[Start of Attachment]

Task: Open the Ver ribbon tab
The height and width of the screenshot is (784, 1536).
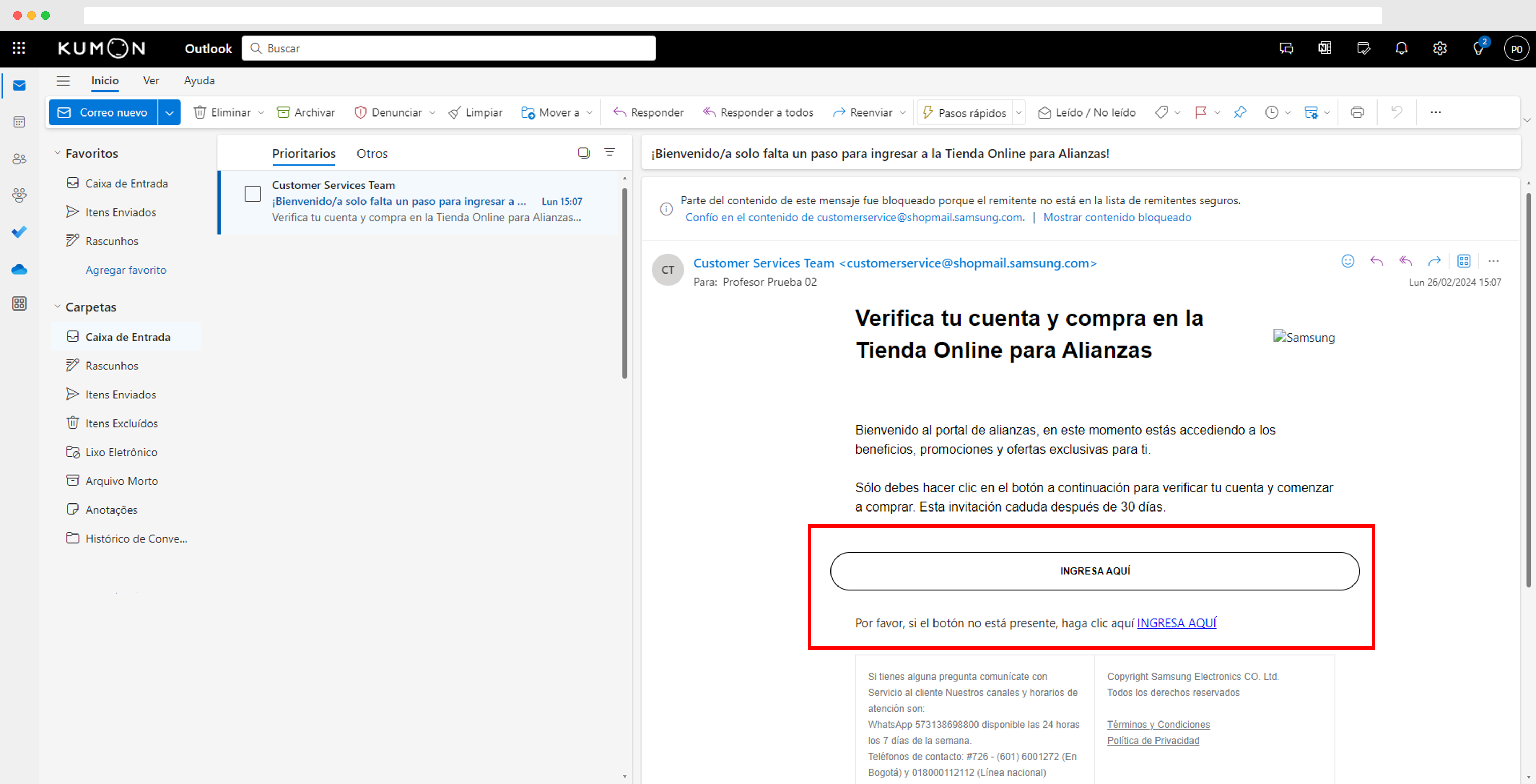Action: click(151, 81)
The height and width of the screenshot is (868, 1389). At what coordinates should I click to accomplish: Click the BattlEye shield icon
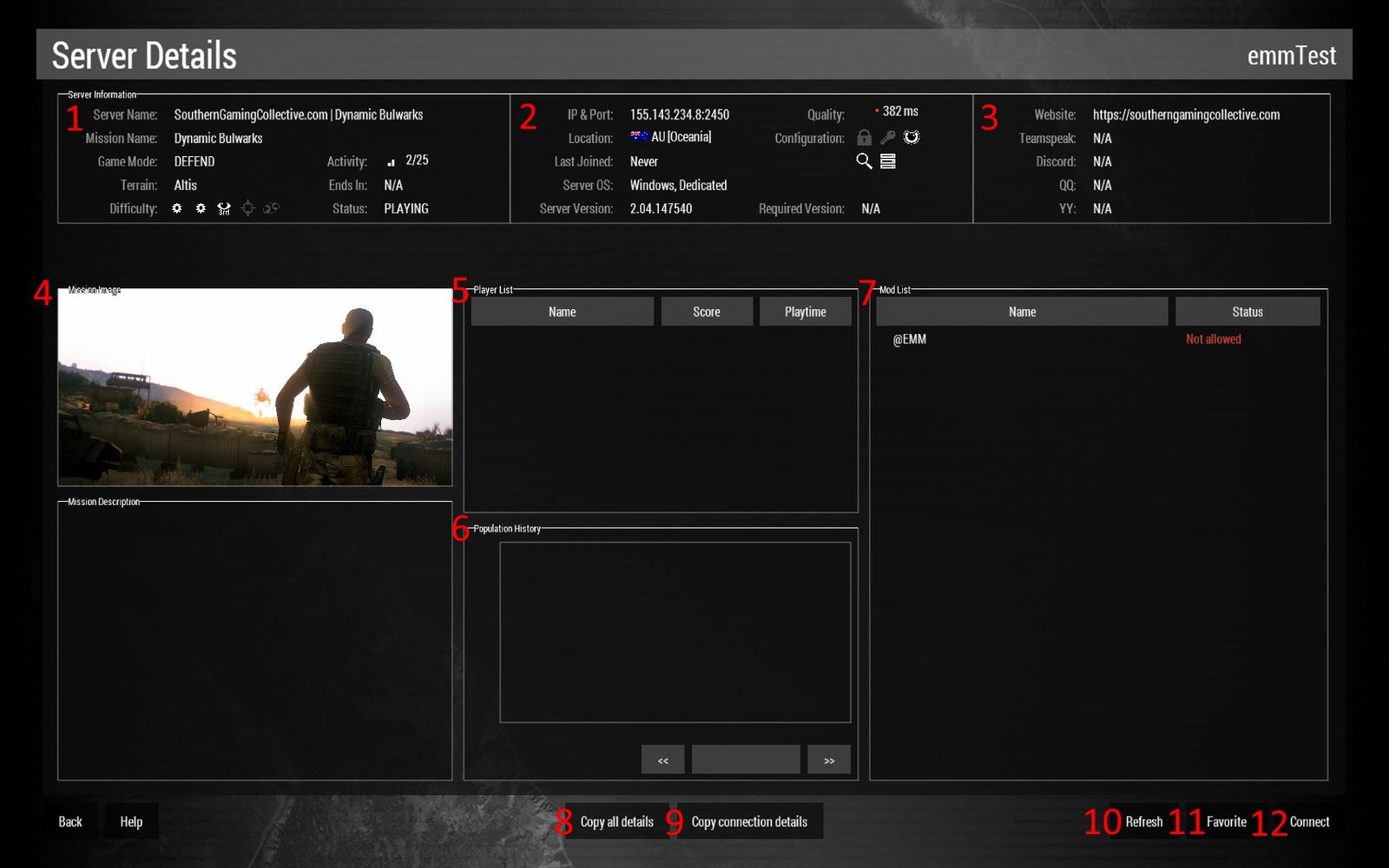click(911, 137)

[End of Attachment]
[Start of Attachment]

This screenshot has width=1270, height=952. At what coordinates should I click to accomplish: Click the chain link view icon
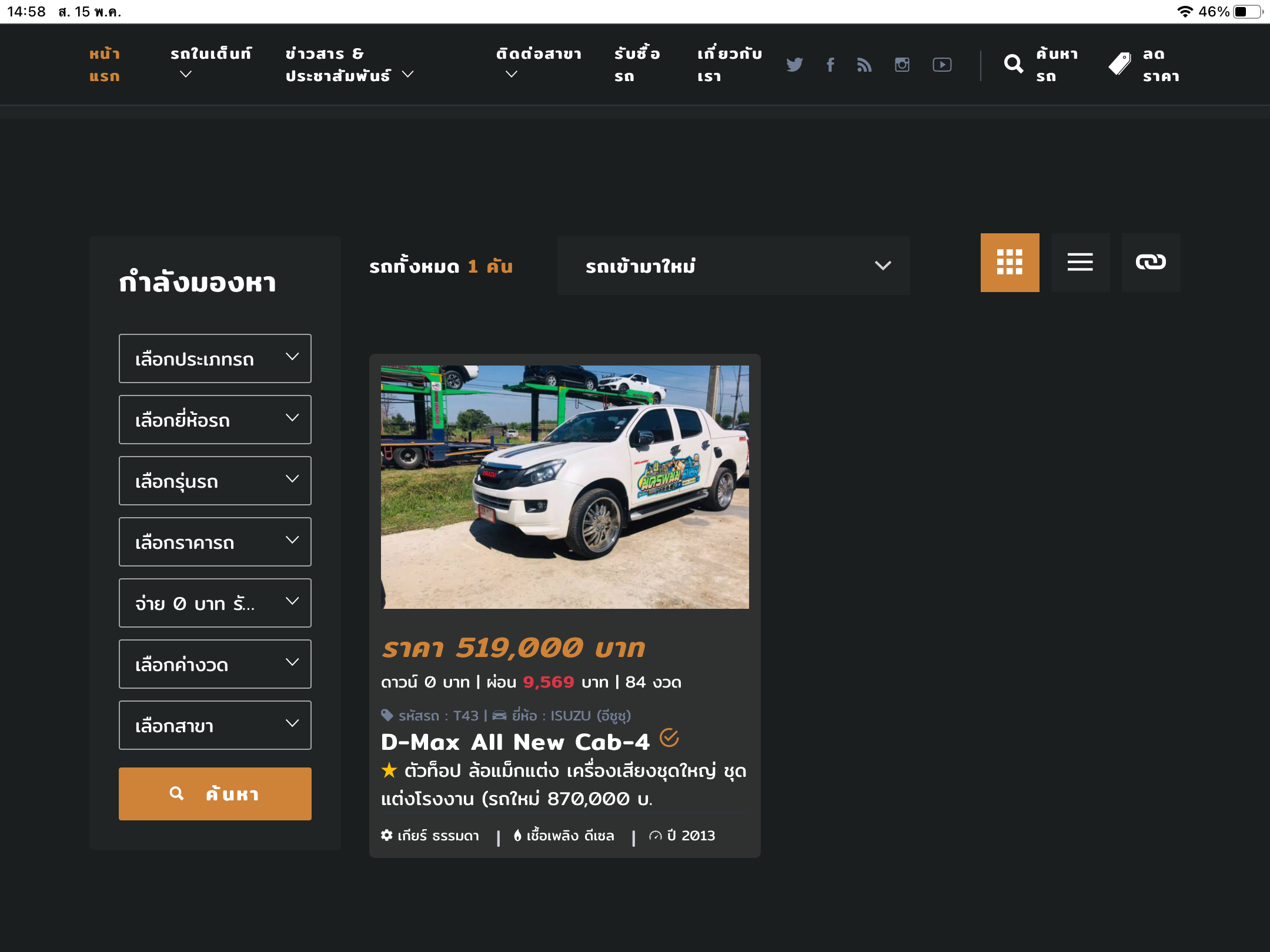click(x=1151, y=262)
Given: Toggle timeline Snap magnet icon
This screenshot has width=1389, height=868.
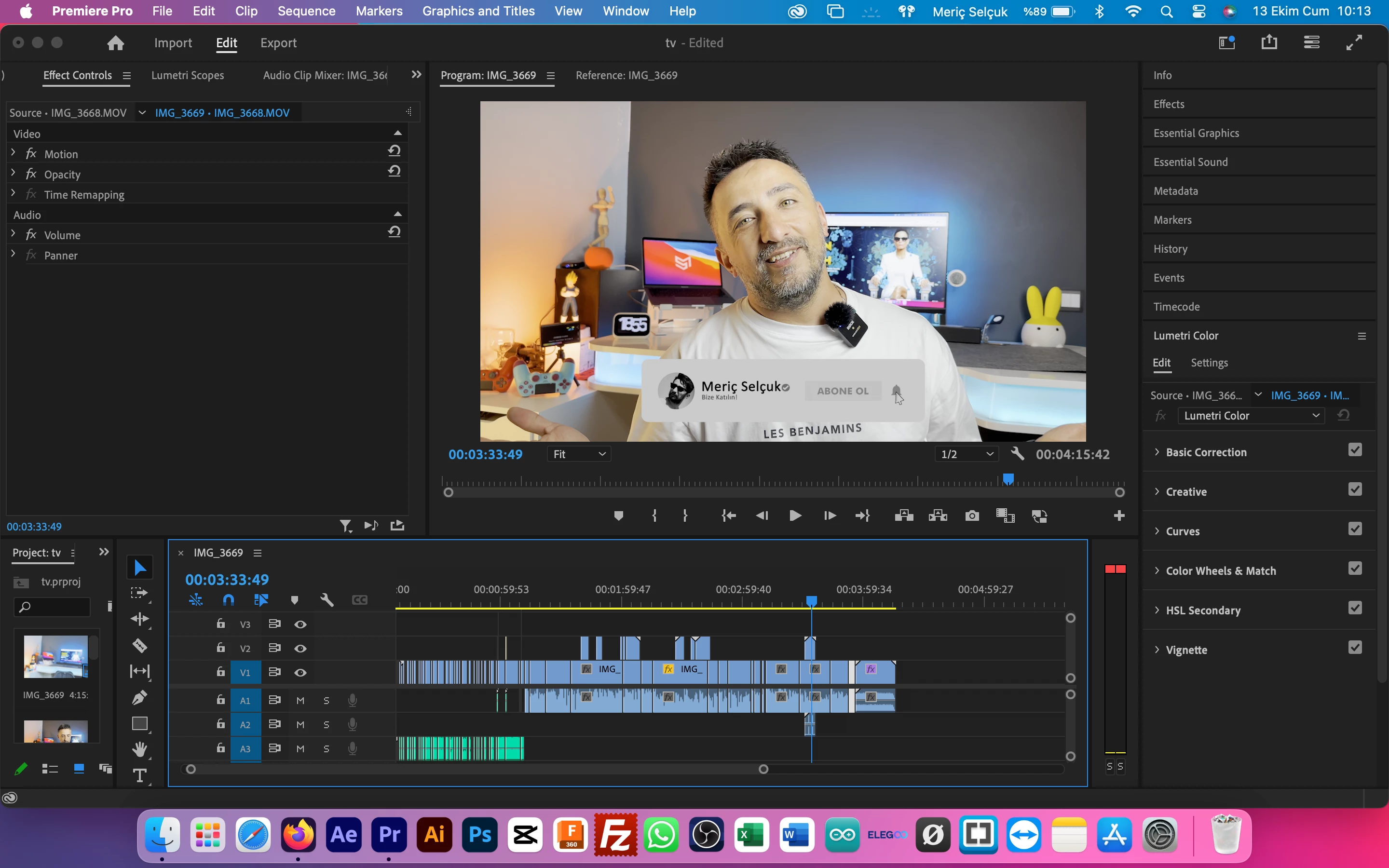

[End of Attachment]
[Start of Attachment]

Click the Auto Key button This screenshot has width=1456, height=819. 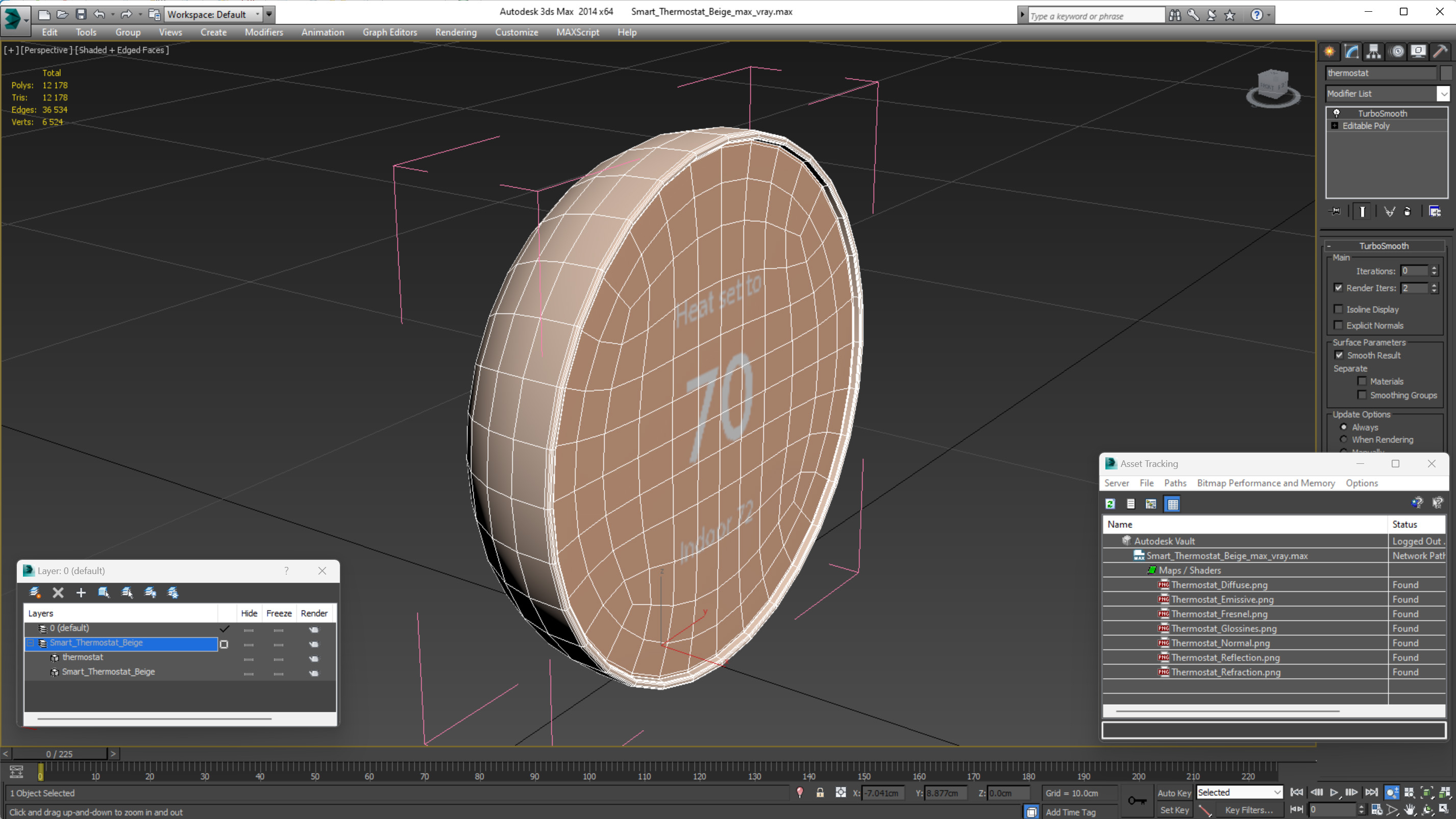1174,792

[End of Attachment]

Please give again the lines above between the line holding "Given: Toggle timeline Snap magnet icon" and the line holding "This screenshot has width=1389, height=868.", inclusive, exactly as they are and with nothing added.

Given: Toggle timeline Snap magnet icon
This screenshot has width=1389, height=868.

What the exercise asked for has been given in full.